Regardless of the industry in which businesses operate, there are a set of similar elements that all of them consider important such as staff performance, the level of employees’ engagement, staff motivation, team spirit, the ability to solve problems effectively, creativity, innovation, change management and decision making. The reason why they consider them important is because they want to be successful and competitive in the market.
There is a tendency nowadays for organizations to integrate experiential learning activities for fulfilling the above priorities but also for other reasons such as enhancing their employer brand, “entertaining” the employees, taking them out of the workplace in outdoor activities, etc.
Appealing to participants' basic paradigms and breaking the patterns is apparently one of the strong points of such methodologies. Participants are put in situations where they challenge their own beliefs and judgement. It also turns out that EL increases the motivation of employees towards work. Putting them under conditions where they feel free to express their ideas is a source of motivation and it fosters the relationships they have with each other.

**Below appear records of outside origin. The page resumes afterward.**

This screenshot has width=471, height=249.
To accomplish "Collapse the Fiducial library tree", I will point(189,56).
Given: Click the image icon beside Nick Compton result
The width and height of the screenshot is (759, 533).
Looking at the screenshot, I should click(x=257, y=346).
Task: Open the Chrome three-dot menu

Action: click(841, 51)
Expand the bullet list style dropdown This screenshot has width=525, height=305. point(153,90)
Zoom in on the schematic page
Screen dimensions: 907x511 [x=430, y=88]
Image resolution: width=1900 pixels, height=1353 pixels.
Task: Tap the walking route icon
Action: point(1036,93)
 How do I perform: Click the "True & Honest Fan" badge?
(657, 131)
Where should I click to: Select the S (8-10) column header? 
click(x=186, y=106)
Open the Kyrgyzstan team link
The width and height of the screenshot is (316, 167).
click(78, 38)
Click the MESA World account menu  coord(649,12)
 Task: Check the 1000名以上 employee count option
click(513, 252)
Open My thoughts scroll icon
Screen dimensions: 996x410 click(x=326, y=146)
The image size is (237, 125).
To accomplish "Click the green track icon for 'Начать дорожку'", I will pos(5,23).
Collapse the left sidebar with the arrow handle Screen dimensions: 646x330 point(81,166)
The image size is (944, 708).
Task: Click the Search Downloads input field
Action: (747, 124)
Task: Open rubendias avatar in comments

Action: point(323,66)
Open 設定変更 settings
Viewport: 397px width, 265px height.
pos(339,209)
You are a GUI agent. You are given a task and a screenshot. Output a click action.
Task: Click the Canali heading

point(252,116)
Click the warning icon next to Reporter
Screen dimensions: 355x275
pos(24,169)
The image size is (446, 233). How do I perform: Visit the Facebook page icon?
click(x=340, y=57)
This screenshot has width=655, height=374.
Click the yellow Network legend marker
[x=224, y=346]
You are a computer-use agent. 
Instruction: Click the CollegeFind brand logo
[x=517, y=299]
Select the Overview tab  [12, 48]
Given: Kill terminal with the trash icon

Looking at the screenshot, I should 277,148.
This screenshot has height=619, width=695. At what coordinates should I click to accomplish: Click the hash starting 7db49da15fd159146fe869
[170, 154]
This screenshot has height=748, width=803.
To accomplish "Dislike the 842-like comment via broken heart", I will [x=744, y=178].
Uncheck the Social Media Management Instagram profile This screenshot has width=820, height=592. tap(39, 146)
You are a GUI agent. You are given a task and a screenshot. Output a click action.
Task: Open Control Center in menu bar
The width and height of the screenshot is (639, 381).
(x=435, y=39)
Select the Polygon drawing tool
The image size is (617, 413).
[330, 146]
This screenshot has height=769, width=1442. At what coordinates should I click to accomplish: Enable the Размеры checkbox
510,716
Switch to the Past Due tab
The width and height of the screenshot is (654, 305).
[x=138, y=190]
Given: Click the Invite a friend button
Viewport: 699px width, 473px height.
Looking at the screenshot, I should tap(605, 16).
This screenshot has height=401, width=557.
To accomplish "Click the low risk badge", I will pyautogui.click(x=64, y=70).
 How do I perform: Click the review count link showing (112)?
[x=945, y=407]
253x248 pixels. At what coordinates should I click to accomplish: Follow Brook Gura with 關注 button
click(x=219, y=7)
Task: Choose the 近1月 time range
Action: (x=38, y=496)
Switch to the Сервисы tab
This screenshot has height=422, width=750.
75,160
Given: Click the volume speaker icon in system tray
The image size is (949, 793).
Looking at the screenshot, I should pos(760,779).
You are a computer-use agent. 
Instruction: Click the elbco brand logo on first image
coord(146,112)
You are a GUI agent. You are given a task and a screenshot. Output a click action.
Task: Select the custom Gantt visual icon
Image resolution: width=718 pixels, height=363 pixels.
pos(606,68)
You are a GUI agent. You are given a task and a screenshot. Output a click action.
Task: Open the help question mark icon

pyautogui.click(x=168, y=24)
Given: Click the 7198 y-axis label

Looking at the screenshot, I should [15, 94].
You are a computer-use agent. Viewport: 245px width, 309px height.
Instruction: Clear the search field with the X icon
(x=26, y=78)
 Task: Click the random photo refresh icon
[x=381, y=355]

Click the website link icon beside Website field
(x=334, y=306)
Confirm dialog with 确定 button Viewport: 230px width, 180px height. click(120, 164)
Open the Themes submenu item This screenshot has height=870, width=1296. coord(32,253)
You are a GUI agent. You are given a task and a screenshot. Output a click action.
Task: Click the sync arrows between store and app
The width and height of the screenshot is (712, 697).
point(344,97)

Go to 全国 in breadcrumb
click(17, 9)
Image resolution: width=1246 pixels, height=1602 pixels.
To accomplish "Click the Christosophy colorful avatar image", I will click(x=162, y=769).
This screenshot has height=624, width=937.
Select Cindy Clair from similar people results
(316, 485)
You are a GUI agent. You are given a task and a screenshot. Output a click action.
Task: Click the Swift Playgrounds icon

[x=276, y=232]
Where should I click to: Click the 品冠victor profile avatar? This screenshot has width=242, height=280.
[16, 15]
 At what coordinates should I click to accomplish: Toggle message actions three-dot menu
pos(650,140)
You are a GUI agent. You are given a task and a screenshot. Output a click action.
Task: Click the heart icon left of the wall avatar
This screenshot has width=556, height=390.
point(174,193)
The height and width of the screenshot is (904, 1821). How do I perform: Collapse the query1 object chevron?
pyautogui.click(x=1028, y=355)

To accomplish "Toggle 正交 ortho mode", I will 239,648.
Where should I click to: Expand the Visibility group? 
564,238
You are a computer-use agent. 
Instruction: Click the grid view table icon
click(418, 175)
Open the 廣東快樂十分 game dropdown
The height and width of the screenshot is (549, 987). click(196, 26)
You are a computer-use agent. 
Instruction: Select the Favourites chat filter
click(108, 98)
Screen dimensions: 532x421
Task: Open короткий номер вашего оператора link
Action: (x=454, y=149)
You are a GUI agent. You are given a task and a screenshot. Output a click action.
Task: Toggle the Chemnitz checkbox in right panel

By knowing each other’s strengths and weaknesses better, employees realize what is needed to change in their work processes and interactions to increase productivity. Research has shown that the full engagement of the individual (body-brain-emotions) helps in creating new associations in the brain and their self-awareness increases about attitudes, beliefs and competencies they did not know they had before (the so called “aha moments”).
Involving feelings rather than only the brain helps in understanding things more deeply. In addition, the moderate degree of entertainment creates a learning environment where people are open and flexible to learn.